>> BEGIN Excerpted passage

I want to be happy with both, but I know that we all have our own lives to live. Not to sound too cliché, but I really do need to listen to my heart, and hold on to my dreams. The only thing that no one ever told me before, was that in following your dreams, you have to give up others. Not all your dreams will come true. You have to choose.
Here’s an excerpt from an email that was sent to me by a friend who practices marketing and travels giving speeches on the topic. I think it’s related to what I’m trying to get at:
Who are you trying to reach?
There is likely no decision in business more central or profound than this one.
And no question that meets with more resistance.
After all, that question asks you to make a decision. Once you decide who you're trying to reach you have also, by necessity, made a decision about who you are no longer trying to reach.
You are asking yourself, "who am I best able to help?" And this brings up a lot of very personal issues about what you're passionate about, why you're here on Earth, what your talents are - questions that are often dealt with by ignoring them.
I've found that many people sort of "short circuit" when asked to address this question directly. Their eyes glaze over and they go into a deep haze.

>> END Excerpted passage

Stated goal 1: Transcribe the records from the line with "Viewport: 650px width, 369px height." up to and including the line with "Looking at the screenshot, I should pos(55,148).", repeating each line exactly.
The passage on choosing and these records have no connection to each other.

>> BEGIN Provided entries

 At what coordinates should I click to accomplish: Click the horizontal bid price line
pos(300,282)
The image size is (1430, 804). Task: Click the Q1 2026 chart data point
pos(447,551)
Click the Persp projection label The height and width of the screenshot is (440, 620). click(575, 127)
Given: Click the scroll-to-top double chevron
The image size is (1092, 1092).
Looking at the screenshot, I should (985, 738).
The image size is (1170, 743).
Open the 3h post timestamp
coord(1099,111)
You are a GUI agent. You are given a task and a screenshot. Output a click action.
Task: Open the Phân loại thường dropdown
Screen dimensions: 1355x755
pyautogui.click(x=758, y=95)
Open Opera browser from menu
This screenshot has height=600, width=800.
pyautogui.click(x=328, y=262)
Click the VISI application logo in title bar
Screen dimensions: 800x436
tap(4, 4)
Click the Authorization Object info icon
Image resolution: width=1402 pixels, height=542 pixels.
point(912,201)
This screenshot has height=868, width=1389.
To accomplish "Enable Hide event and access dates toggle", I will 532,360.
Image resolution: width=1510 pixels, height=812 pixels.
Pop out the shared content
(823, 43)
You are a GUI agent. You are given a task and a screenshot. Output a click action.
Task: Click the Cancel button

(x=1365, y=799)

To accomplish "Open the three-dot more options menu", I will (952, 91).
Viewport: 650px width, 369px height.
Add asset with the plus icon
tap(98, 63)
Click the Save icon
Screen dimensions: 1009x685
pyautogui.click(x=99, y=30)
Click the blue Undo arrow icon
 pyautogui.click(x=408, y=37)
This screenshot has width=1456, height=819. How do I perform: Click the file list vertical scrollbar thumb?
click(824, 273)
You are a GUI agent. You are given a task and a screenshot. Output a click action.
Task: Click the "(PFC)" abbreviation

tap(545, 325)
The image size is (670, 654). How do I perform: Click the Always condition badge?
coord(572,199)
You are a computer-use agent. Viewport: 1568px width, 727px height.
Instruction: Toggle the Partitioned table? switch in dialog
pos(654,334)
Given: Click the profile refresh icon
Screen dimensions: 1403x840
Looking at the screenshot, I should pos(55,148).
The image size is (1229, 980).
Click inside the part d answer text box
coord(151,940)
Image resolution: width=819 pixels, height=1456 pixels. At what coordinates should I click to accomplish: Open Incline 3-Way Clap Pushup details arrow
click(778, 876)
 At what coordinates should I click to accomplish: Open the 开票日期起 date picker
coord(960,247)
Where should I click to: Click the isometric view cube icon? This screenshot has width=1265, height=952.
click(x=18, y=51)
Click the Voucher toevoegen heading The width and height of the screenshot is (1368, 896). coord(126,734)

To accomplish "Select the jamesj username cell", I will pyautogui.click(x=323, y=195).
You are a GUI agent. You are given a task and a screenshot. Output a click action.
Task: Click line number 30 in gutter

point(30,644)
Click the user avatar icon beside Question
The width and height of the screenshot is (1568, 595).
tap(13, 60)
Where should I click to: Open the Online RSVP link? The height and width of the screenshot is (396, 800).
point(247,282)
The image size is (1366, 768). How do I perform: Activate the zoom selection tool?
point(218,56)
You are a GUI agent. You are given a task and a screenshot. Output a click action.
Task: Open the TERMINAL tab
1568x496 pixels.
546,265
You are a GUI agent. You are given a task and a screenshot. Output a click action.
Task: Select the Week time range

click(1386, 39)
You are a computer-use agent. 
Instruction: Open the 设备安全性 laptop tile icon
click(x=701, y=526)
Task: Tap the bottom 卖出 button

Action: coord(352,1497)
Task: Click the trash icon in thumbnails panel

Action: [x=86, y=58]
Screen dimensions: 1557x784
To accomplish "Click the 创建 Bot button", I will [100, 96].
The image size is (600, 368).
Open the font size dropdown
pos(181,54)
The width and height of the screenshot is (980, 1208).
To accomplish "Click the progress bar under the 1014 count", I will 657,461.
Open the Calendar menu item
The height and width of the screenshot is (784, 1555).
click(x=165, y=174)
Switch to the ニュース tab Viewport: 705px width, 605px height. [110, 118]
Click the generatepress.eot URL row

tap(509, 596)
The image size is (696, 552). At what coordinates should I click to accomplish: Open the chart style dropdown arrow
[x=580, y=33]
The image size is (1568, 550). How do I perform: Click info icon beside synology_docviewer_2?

>> END Provided entries

Stated goal 2: Restate word for word the part of the passage on choosing from "Here’s an excerpt" up to and including "by ignoring them.".

Task solution 1:
Viewport: 650px width, 369px height.
Add asset with the plus icon
tap(98, 63)
Click the Save icon
Screen dimensions: 1009x685
pyautogui.click(x=99, y=30)
Click the blue Undo arrow icon
 pyautogui.click(x=408, y=37)
This screenshot has width=1456, height=819. How do I perform: Click the file list vertical scrollbar thumb?
click(824, 273)
You are a GUI agent. You are given a task and a screenshot. Output a click action.
Task: Click the "(PFC)" abbreviation

tap(545, 325)
The image size is (670, 654). How do I perform: Click the Always condition badge?
coord(572,199)
You are a computer-use agent. Viewport: 1568px width, 727px height.
Instruction: Toggle the Partitioned table? switch in dialog
pos(654,334)
Given: Click the profile refresh icon
Screen dimensions: 1403x840
Looking at the screenshot, I should pos(55,148).

Task solution 2:
Here’s an excerpt from an email that was sent to me by a friend who practices marketing and travels giving speeches on the topic. I think it’s related to what I’m trying to get at:
Who are you trying to reach?
There is likely no decision in business more central or profound than this one.
And no question that meets with more resistance.
After all, that question asks you to make a decision. Once you decide who you're trying to reach you have also, by necessity, made a decision about who you are no longer trying to reach.
You are asking yourself, "who am I best able to help?" And this brings up a lot of very personal issues about what you're passionate about, why you're here on Earth, what your talents are - questions that are often dealt with by ignoring them.